Prato, il ministero della Giustizia ha firmato il decreto. Gli assistenti saranno subito dislocati nei vari uffici: 6 in tribunale, 4 in procura, 2 al Giudice di pace e uno all’ufficio notifiche

PRATO. Per una volta non si può dire sia stato uno spot elettorale. Come annunciato a pochi giorni dalle elezioni, arriveranno nei prossimi giorni 13 rinforzi per il tribunale di Prato. Giovedì 8 pomeriggio è stato pubblicato sul sito del ministero della Giustizia il provvedimento di assegnazione di 13 nuovi assistenti giudiziari al tribunale e alla procura di Prato. È stata disposta l’assunzione degli idonei del concorso di assistente giudiziario e l’assegnazione delle sedi: 13 posti sono riservati per la sede di Prato. Il governo Gentiloni ormai agli ultimi atti ha così accolto le richieste del sindaco Matteo Biffoni e del sottosgretario Antonello Giacomelli di potenziare l’organico del palazzo di giustizia.

“È stato un argomento a lungo dibattuto e su cui a lungo si è accesa l’attenzione di operatori e media.
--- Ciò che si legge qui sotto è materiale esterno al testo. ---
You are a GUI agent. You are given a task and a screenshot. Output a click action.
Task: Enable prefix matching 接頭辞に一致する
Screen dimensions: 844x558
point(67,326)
Abbiamo lavorato seriamente, in tutte le sedi opportune, consapevoli della necessità di rinforzare l’apparato amministrativo del tribunale e della procura, dopo che il Consiglio superiore della magistratura aveva già potenziato l’organico della magistratura – spiega il sindaco – Questa è la dimostrazione della serietà del governo, che fino all’ultimo giorno è stato sollecitato e ha preso in carico le richieste di attenzione per Prato, e della mia amministrazione: lavoriamo per dare risposte ai bisogni della nostra città avendo come fine ultimo non il mero consenso elettorale ma la concretezza della risoluzione dei problemi”.
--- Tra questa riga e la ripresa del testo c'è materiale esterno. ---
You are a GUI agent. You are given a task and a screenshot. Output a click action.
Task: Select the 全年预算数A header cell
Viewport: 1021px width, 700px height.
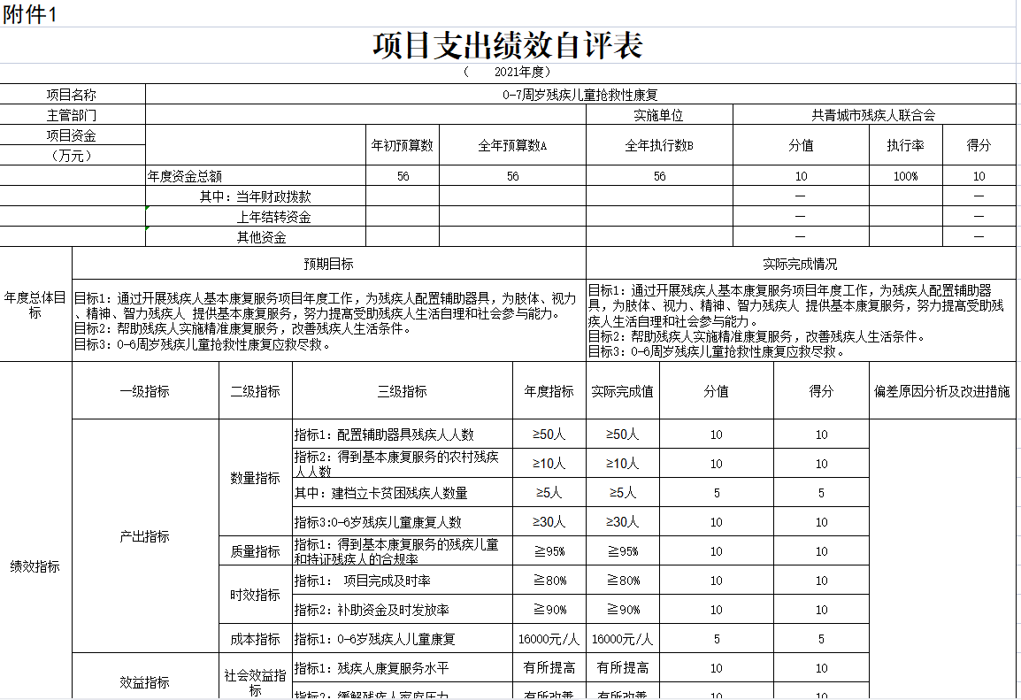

I 13 nuovi assistenti giudiziari saranno così dislocati: 2 presso il Giudice di pace, 4 in procura, 6 presso il tribunale e 1 all’ufficio notifiche. Un potenziamento significativo anche rispetto a quello degli altri tribunali toscani dove l’organico verrà aumentato di qualche unità (3 assistenti ad Arezzo, Grosseto, Pistoia e Pisa, 4 a Livorno, 5 a Lucca, 6 a Siena), che tiene conto anche delle necessità importanti di Prato. «Il potenziamento della pianta organica per il tribunale e la procura di Prato sono il segno della continuità dell’impegno che ho sempre avuto per la mia città – sottolinea il sottosegretario Antonello Giacomelli – Negli ultimi cinque anni abbiamo portato Prato al centro dell’attenzione delle politiche nazionali, come la città meritava. Un lavoro importante che ha permesso di ottenere risposte per lo sviluppo economico, le infrastrutture e ora anche per la giustizia».
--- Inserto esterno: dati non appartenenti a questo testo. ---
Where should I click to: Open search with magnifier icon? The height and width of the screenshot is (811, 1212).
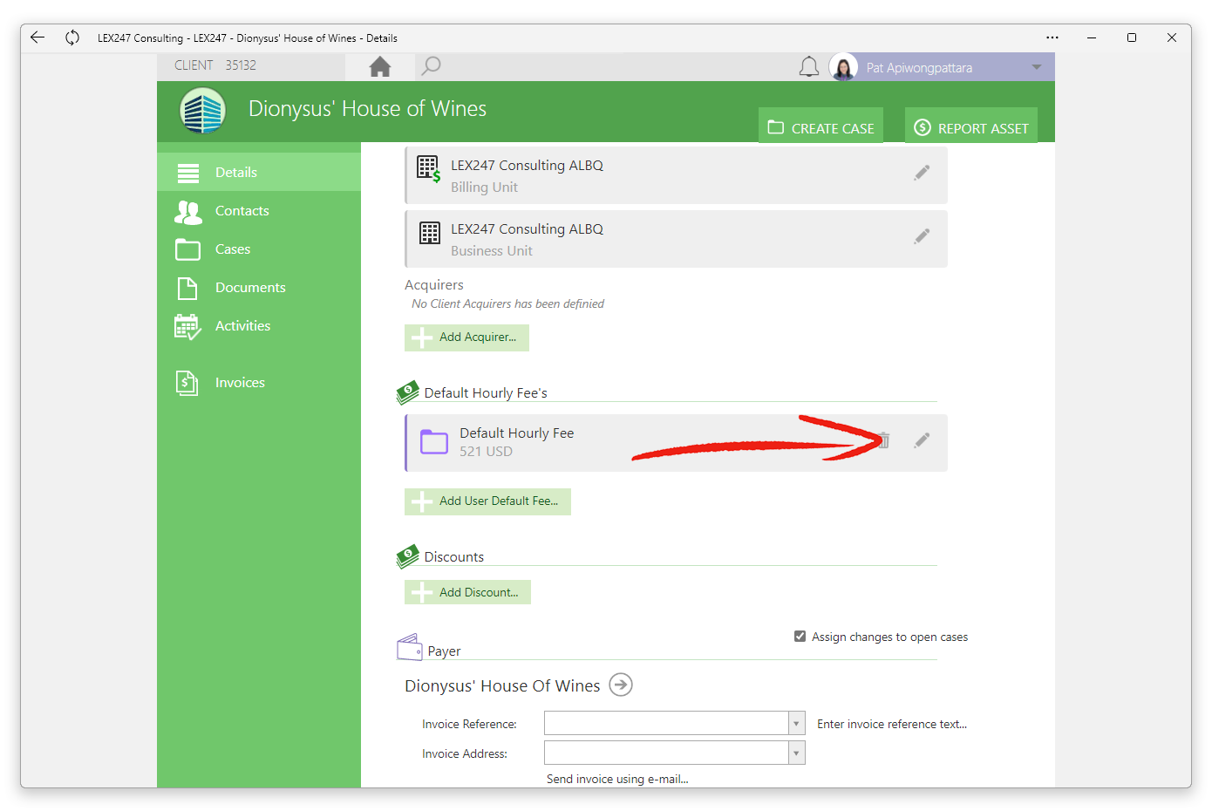point(431,66)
“Abbiamo mantenuto la promessa fatta a gennaio – commenta il sottosegretario uscente alla Giustizia Cosimo Maria Ferri – e con lo scorrimento della graduatoria dei vincitori del concorso  pubblico a 800 posti  per il ruolo di Assistente Giudiziario, a Prato saranno riservati  13 posti: 4 presso la Procura della Repubblica, 2 presso gli uffici del Giudice di Pace, 6 presso il Tribunale e 1 all’ufficio notifiche e protesti. Abbiamo mantenuto l’impegno preso con la città dando una  risposta concreta e tempestiva alle esigenze degli uffici per garantire il buon funzionamento del sistema giustizia. Un passo importante per continuare ad investire in risorse e personale per offrire ai cittadini una giustizia tempestiva, certa e più efficiente”.

Soddisfatta anche la consigliera regionale Ilaria Bugetti: “Ringrazio il sottosegretario Ferri ed esprimo la mia soddisfazione per il risultato ottenuto, un risultato di cui il Tribunale di Prato aveva estremo bisogno”.